Я наливаю себе чай и перемещаюсь в комнату, напевая под нос: «Яичница–глазунья, яичница–глазунья, с подбитым правым глазом яичница–глазунья…»
Судя по всему, папенька с матушкой сейчас тоже завтракают, у них примерно восемь утра.
Жуют свой шведский стол, про который потом будут мне долго и нудно рассказывать.
Какие были блинчики. Если они были.
И какой был сок — сок там имеется в любом случае, так что от рассказов о нём мне не отделаться.
У Симбы сок тоже есть, в самом низу холодильника маячит пакет. Но сока пока не хочется.

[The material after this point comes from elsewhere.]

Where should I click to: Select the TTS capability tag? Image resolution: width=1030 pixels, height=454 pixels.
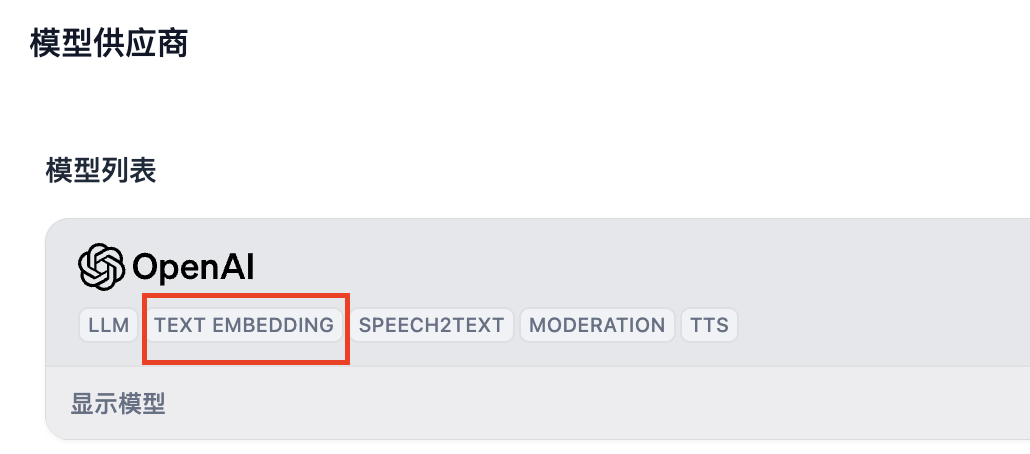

Мне хочется поскорее увидеть тётушку, но она не сообщила, когда вернётся.
И я наклоняюсь к компьютерам.
Машина, предоставленная мне Симбой, действительно старая. То есть — давно устаревшая. Во всяком случае по сравнению с тем зверем, которым она пользуется сама. Но и эта сойдет, думаю я, привычно подсоединяя один комп к другому. Симбин компьютер стоит на специальном столике, мой — на какой–то дурацкой тумбочке. В голове всё вертится песенка про яичницу–глазунью с подбитым глазом. Один подбит, второй — вообще вытек, яичница–глазунья, яичница–глазунья, теперь надо включить комп Симбы, потом — как бы свой комп. Всё, есть контакт!